Excerpt to read.

Hannah Brockhaus   By Hannah Brockhaus for CNA

Pope Francis speaking at the 7th Congress of Leaders of World and Traditional Religions in Nur-Sultan, Kazakhstan, Sept. 15, 2022. Vatican media

Rome Newsroom, Sep 15, 2022 / 04:41 am (CNA).

In his final remarks in Kazakhstan on Thursday, Pope Francis said interreligious dialogue is an urgently needed path to peace.

“The path of interreligious dialogue is a shared path to peace and for peace; as such, it is necessary and irrevocable,” he said Sept. 15 at the closing ceremony of the Seventh Congress of the Leaders of World and Traditional Religions in the capital city of Nur-Sultan.

“Interreligious dialogue is no longer merely something expedient,” he continued, “it is an urgently-needed and incomparable service to humanity, to the praise and glory of the Creator of all.”

Pope Francis spoke at the Palace of Independence following the announcement of the final document of the three-day interreligious summit, a declaration. The next congress will take place in Kazakhstan in 2025.

List of tasks.
a) Which place names appear in the article on Pope Francis in Kazakhstan? List every one.
b) According to the article on Pope Francis in Kazakhstan, where and when will the next congress take place?
c) Extract the passage of the article on Pope Francis in Kazakhstan, starting with "Hannah Brockhaus   By" and going on through "path to peace.".

[Records from a data source]
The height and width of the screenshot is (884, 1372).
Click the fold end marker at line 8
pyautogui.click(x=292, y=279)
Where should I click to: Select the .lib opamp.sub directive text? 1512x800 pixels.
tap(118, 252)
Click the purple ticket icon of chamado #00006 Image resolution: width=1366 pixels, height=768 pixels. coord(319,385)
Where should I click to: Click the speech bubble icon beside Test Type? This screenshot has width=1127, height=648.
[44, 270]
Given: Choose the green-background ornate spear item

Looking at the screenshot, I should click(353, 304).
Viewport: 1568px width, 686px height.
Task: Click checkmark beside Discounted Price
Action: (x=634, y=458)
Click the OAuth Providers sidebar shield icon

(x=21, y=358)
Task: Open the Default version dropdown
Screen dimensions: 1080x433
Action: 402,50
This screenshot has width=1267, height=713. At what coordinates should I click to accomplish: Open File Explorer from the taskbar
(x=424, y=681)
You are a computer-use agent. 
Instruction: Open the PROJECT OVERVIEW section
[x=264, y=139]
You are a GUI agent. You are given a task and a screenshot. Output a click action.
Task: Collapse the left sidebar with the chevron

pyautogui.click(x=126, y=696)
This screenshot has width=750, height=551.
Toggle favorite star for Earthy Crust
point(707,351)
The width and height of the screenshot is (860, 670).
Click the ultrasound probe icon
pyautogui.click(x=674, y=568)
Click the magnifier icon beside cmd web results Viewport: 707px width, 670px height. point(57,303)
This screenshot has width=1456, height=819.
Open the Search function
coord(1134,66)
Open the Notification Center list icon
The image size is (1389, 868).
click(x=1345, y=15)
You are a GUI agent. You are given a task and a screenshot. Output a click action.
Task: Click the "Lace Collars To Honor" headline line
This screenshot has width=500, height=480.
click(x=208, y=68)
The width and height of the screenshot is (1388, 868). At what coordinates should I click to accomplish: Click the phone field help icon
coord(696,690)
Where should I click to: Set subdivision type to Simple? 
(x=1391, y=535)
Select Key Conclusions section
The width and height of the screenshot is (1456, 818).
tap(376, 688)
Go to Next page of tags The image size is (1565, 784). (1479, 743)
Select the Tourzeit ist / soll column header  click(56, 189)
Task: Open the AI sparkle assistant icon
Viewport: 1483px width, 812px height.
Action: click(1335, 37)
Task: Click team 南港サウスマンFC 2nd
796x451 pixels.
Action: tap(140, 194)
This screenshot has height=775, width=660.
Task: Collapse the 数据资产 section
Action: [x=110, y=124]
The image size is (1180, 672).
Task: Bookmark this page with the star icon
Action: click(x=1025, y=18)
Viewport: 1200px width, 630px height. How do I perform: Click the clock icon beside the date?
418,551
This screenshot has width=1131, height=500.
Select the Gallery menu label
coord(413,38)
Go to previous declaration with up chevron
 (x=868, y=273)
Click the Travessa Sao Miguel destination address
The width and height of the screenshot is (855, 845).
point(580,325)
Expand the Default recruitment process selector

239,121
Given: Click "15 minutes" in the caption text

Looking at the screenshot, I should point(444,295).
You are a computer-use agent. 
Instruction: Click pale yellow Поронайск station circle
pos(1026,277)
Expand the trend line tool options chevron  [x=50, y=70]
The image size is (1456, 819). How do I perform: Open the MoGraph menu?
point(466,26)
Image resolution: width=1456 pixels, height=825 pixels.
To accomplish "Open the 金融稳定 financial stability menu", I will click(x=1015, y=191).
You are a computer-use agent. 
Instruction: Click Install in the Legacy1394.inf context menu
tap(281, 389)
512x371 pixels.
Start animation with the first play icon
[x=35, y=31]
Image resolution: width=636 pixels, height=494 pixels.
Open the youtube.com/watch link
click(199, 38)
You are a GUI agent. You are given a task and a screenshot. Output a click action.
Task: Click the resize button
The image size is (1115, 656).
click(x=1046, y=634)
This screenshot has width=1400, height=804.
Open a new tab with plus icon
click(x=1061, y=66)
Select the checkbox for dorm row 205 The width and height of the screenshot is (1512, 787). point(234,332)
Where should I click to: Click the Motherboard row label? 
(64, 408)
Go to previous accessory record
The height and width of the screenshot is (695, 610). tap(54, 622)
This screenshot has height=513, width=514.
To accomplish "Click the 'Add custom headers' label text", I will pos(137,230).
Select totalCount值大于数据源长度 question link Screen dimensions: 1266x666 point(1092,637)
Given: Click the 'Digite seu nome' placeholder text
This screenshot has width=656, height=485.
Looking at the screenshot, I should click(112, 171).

Results by task.
a) Nur-Sultan, Kazakhstan, Rome, Palace of Independence

b) In Kazakhstan in 2025.

c)
Hannah Brockhaus   By Hannah Brockhaus for CNA

Pope Francis speaking at the 7th Congress of Leaders of World and Traditional Religions in Nur-Sultan, Kazakhstan, Sept. 15, 2022. Vatican media

Rome Newsroom, Sep 15, 2022 / 04:41 am (CNA).

In his final remarks in Kazakhstan on Thursday, Pope Francis said interreligious dialogue is an urgently needed path to peace.